New general manager Jack Zduriencik has narrowed his list of managerial candidates to seven -- including former Mariners infielder Joey Cora -- and not one of them has been a major league manager before.
"I guess you could say it was probably a coincidence. I can tell you I had extensive [conversations] with guys who have been managers one, two and three times," Zduriencik said Monday night, following his 2½-hour interview with Boston Red Sox bench coach Brad Mills.
"Every manager in the big leagues got his start somewhere. That might be what happens here," Zduriencik said. "I wouldn't etch that in stone.

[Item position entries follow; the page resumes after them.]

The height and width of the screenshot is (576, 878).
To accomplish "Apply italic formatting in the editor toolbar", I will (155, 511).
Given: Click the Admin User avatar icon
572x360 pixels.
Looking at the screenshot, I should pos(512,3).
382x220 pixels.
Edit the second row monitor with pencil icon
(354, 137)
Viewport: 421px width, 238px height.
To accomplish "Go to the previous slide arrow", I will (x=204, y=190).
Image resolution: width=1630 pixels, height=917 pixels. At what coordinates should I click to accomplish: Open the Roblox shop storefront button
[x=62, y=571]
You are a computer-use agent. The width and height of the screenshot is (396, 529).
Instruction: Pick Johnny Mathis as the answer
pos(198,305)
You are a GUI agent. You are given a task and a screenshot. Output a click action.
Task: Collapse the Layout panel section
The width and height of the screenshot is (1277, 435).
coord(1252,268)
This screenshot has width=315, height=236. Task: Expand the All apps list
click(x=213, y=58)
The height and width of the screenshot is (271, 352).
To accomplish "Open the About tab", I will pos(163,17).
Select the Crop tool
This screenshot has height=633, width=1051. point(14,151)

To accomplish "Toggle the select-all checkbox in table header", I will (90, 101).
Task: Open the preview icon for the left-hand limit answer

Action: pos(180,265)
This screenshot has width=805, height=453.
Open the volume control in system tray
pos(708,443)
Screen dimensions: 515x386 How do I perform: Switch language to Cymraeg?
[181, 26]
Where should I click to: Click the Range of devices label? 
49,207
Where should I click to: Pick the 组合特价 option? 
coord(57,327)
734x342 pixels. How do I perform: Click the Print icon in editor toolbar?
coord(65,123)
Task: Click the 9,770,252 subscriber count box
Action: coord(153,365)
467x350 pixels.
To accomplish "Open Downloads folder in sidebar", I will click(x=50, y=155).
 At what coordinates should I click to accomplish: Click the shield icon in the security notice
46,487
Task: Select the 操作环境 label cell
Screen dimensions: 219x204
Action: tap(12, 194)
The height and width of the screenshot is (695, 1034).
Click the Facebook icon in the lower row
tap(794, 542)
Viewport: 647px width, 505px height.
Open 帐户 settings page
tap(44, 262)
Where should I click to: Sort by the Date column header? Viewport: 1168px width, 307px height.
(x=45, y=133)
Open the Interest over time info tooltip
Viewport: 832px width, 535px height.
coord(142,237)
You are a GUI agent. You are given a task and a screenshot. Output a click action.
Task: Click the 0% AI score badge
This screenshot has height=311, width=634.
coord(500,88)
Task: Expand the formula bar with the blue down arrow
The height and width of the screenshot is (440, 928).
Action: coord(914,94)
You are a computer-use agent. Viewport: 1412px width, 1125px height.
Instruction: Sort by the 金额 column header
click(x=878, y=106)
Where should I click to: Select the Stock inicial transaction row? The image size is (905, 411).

I have my ears open."
Just not to former major league managers Jim Riggleman, Ned Yost and Willie Randolph.
Zduriencik, a first-time GM hired three weeks ago, said he has ruled out Riggleman, the team's manager for the final 3½ months of last season.
He also said he has not spoken in two weeks to Yost, who was fired in Milwaukee in September. Yost knows Zduriencik well from when Zduriencik was a special assistant to Brewers GM Doug Melvin.
And Zduriencik has no intention of contacting former New York Mets manager Randolph, either. Zduriencik sat in on Randolph's interview with Melvin for the Brewers' managerial opening a few years ago.
Randolph was hired as Milwaukee's bench coach on Saturday and Riggleman became Washington's bench coach last month, but both are free to leave if they get a managerial offer.
"I don't intend to reach out to anyone else," Zduriencik said. "I could, but I don't intend to."
He called organizational ties like the ones Cora has with Seattle "a plus" but not necessarily an important one.
Red Sox pitching coach John Farrell said Monday he had withdrawn as a candidate.
"My decision is based on family reasons and being committed to the Red Sox organization," Farrell said in a statement.
Zduriencik hopes to have the first round of interviews completed this weekend, when he said he could add "another person or two" to the mix.
One additional candidate could be longtime acquaintance Bobby Valentine, the former manager of the Mets and Texas Rangers who is now managing in Japan.
Zduriencik said one common thread among the current candidates is all have backgrounds in winning organizations.
Mills just finished his fifth season as manager Terry Francona's bench coach in Boston. He was also bench coach with the Montreal Expos in 2003 and first base coach for Francona in Philadelphia from 1997 to 2000.
The former infielder spent 11 years managing in the minor leagues immediately after his playing days ended.
Mills said the Mariners' opening was a good opportunity.
"I think it's not very far away with this team," he said, adding he thought first-time candidates may supply more energy to instill a new direction than perhaps a managerial retread would.
Zduriencik thinks energy will be a given from whoever ultimately manages the Mariners in 2009.
"We'd like to win right now," he said. "We'll give it our best shot for 2009. How realistic that is, we'll have to see how this unfolds."